We have outlined the idea that the problem is not a drug or alcohol problem as it is one of impaired coping mechanisms. The drug or alcohol use is just one of many symptoms of this failure to deal with uncomfortable feelings and life situations in a healthy manner. As an addict uses substances to cope with the uncomfortable, they slowly become unable to deal with these situations sober. Over time, this failure to deal with life manifests itself in the form of many classic symptoms that can change over time.
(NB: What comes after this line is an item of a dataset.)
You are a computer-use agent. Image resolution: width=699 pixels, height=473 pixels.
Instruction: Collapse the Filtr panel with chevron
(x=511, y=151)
The best visual representation of how substance abuse damages the body is best seen on the “Jellinek Curve” or Progression Curve of Addiction (which is demonstrated on the previous page). Understand however, that progression rates vary due to: substances used, the frequency, the amount, and other factors. For your information, we have supplied a breakdown of the average progression rates for the most commonly abused substances in the list below:

Alcohol 10-30 years
Barbiturates (Phenobarbital, Seconal, Nembutal, etc) 2-7 years
Benzodiazepines (Xanax, Valium, Klonipin, etc) 5-10 years
Cocaine  2-10 years
Crack  1-5 years
Marijuana 10-30 years
Methamphetamine 2-7 years
Opiates (Heroin,Oxycontin,Vicodin,etc) 2-7 years 
Club Drugs (Ecstasy,LSD,GHB,Ketamine,etc) Unknown







A common misconception is that if an addict switches from one substance to another, they start at the top of the progression curve again. In actuality, if someone changes substances, the downward progression continues where the other drug left off.

For example: someone spends 10 years drinking and is somewhere in the middle of the alcohol progression curve. Then they decide to quit drinking but switch over to a much more rapid progression substance such as cocaine – they would progress more rapidly but would continue at the middle of the progression curve even though they had never touched the new substance before.
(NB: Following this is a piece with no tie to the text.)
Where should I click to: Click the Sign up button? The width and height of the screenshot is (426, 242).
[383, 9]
Oftentimes we will see an addict who has been drinking alcohol or smoking marijuana for years at a slow steady decline and then he switches to opiates or crack cocaine and then the progression speeds up. The family then mistakenly feels that their loved one “has a crack or heroin problem” because the decline is so sudden, but the problem has existed for years at a much slower rate with a different substance or activity.

SPECIAL NOTE: Most interventionists consider methamphetamine the most dangerous of all interventions due to their explosive, random, sometimes violent nature. These interventions are more difficult because by the time a methamphetamine user reaches the bottom of the progression curve he is oftentimes delusional, psychotic, or even insane.